Copy word for word the lines from the start of the records through the line that contains "This screenshot has height=819, width=1456.", both included.

━━━ THE DATA ━━━

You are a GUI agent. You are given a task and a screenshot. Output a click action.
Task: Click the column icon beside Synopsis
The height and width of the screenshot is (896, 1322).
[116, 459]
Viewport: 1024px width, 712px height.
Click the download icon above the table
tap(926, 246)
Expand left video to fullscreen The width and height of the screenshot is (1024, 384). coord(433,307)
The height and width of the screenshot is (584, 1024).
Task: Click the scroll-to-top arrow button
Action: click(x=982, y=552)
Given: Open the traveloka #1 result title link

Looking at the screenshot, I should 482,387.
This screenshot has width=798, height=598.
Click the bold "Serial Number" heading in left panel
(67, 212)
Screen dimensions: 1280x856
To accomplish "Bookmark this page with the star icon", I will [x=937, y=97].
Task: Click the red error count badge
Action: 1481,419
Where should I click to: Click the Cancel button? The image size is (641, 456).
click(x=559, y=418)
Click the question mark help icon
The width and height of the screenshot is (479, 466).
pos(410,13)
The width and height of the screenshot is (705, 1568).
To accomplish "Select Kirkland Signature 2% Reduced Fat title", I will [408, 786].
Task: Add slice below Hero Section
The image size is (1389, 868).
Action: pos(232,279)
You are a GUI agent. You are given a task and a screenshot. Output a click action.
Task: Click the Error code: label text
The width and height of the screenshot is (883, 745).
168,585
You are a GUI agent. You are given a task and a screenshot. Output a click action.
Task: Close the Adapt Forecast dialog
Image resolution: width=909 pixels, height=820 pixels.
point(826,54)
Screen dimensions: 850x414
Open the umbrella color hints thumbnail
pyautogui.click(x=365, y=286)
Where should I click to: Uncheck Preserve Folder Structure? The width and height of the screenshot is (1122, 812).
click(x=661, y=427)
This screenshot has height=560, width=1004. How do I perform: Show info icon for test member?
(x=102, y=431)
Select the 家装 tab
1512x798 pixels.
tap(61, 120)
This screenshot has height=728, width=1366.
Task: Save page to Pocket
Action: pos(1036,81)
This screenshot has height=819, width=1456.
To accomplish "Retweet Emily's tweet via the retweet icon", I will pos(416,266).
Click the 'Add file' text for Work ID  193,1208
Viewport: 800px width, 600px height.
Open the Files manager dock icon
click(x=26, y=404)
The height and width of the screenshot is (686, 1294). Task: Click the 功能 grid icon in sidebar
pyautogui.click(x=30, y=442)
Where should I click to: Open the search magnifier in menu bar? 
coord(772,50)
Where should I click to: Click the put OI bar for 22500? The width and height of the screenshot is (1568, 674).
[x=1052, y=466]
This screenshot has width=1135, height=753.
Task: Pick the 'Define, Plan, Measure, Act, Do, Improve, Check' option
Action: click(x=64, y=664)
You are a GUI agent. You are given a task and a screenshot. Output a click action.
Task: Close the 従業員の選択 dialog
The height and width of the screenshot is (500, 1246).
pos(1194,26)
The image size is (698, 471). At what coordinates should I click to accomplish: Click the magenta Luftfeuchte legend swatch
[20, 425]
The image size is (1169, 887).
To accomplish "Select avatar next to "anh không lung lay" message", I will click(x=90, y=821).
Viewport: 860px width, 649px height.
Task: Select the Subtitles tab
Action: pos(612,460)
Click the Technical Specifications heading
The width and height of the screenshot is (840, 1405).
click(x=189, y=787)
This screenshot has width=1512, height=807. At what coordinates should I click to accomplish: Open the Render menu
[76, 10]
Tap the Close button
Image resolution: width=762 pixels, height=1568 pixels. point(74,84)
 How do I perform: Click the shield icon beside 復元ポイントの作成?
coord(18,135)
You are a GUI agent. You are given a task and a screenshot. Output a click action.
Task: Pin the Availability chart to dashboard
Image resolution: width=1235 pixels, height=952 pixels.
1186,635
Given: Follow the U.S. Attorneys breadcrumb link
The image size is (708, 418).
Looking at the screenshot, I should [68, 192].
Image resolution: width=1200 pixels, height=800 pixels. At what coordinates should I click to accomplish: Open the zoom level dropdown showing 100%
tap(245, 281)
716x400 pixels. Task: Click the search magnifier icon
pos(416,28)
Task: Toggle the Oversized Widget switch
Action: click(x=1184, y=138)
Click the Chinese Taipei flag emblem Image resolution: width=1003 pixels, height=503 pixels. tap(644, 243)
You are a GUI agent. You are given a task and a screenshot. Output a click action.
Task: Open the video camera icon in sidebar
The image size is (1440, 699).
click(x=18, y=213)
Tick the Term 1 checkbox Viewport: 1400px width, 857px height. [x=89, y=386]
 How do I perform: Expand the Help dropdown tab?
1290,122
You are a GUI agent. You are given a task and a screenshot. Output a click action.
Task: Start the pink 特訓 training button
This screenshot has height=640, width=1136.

━━━

_TASK RESPONSE_
You are a GUI agent. You are given a task and a screenshot. Output a click action.
Task: Click the column icon beside Synopsis
The height and width of the screenshot is (896, 1322).
[116, 459]
Viewport: 1024px width, 712px height.
Click the download icon above the table
tap(926, 246)
Expand left video to fullscreen The width and height of the screenshot is (1024, 384). coord(433,307)
The height and width of the screenshot is (584, 1024).
Task: Click the scroll-to-top arrow button
Action: click(x=982, y=552)
Given: Open the traveloka #1 result title link

Looking at the screenshot, I should 482,387.
This screenshot has width=798, height=598.
Click the bold "Serial Number" heading in left panel
(67, 212)
Screen dimensions: 1280x856
To accomplish "Bookmark this page with the star icon", I will [x=937, y=97].
Task: Click the red error count badge
Action: 1481,419
Where should I click to: Click the Cancel button? The image size is (641, 456).
click(x=559, y=418)
Click the question mark help icon
The width and height of the screenshot is (479, 466).
pos(410,13)
The width and height of the screenshot is (705, 1568).
To accomplish "Select Kirkland Signature 2% Reduced Fat title", I will [408, 786].
Task: Add slice below Hero Section
The image size is (1389, 868).
Action: pos(232,279)
You are a GUI agent. You are given a task and a screenshot. Output a click action.
Task: Click the Error code: label text
The width and height of the screenshot is (883, 745).
168,585
You are a GUI agent. You are given a task and a screenshot. Output a click action.
Task: Close the Adapt Forecast dialog
Image resolution: width=909 pixels, height=820 pixels.
point(826,54)
Screen dimensions: 850x414
Open the umbrella color hints thumbnail
pyautogui.click(x=365, y=286)
Where should I click to: Uncheck Preserve Folder Structure? The width and height of the screenshot is (1122, 812).
click(x=661, y=427)
This screenshot has height=560, width=1004. How do I perform: Show info icon for test member?
(x=102, y=431)
Select the 家装 tab
1512x798 pixels.
tap(61, 120)
This screenshot has height=728, width=1366.
Task: Save page to Pocket
Action: pos(1036,81)
This screenshot has height=819, width=1456.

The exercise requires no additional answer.